NÖ Landtag: FPÖ setzt Bekenntnis des Landes NÖ zur Wehrpflicht durch

KO Waldhäusl: Vernünftige Kräfte haben sich durchgesetzt

St. Pölten (OTS) - FP-KO Gottfried Waldhäusl zeigt sich hocherfreut darüber, dass sich der NÖ Landtag auf FPÖ-Initiative für die Beibehaltung der allgemeinen Wehrpflicht ausgesprochen hat.

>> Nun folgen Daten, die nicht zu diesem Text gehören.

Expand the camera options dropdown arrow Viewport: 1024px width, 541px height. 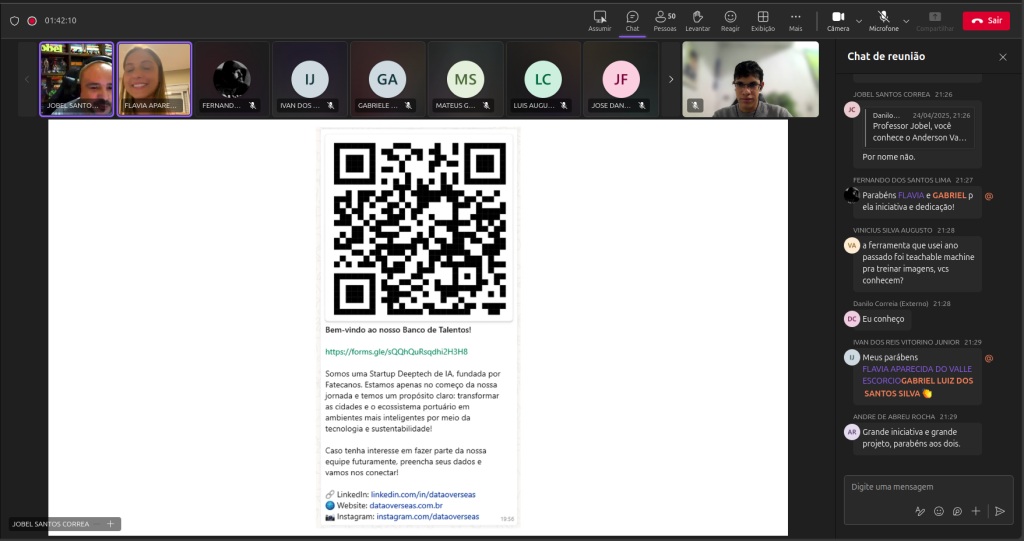(x=860, y=20)
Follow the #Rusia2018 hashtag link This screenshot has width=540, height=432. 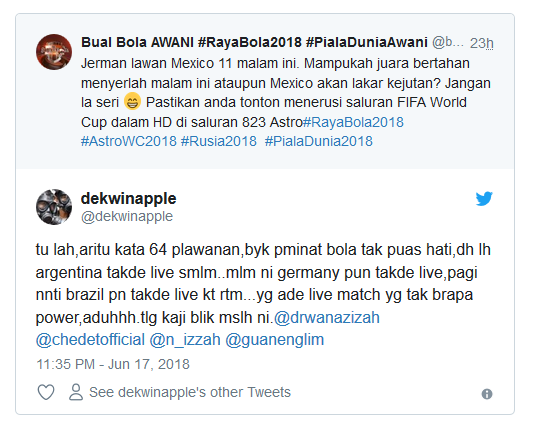[219, 141]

"Durch diesen Schritt hat sich Niederösterreich als erstes Bundesland für die Wehrpflicht entschieden. Es freut mich, dass nun auch die ÖVP die enorme Wichtigkeit der Wehrpflicht für die NÖ Sicherheit erkannt und unseren Antrag unterstützt hat", so Klubobmann Waldhäusl. Durch die Aufrechterhaltung des mit der Wehrpflicht verbundenen Zivildienstes sei auch der soziale Sektor abgesichert.
"Der Zusammenbruch des Gesundheits- und Pflegebereiches, welcher ohne Zivildiener droht, kann nur mit der Beibehaltung der Wehrpflicht abgewendet werden! Das NÖ Sozialsystem ist auf die unbezahlbaren Leistungen der Zivildiener angewiesen", erklärt der Klubobmann. Kritik übt Gottfried Waldhäusl an der SPÖ und den Grünen, welche den Antrag zur Beibehaltung der Wehrpflicht abgelehnt haben.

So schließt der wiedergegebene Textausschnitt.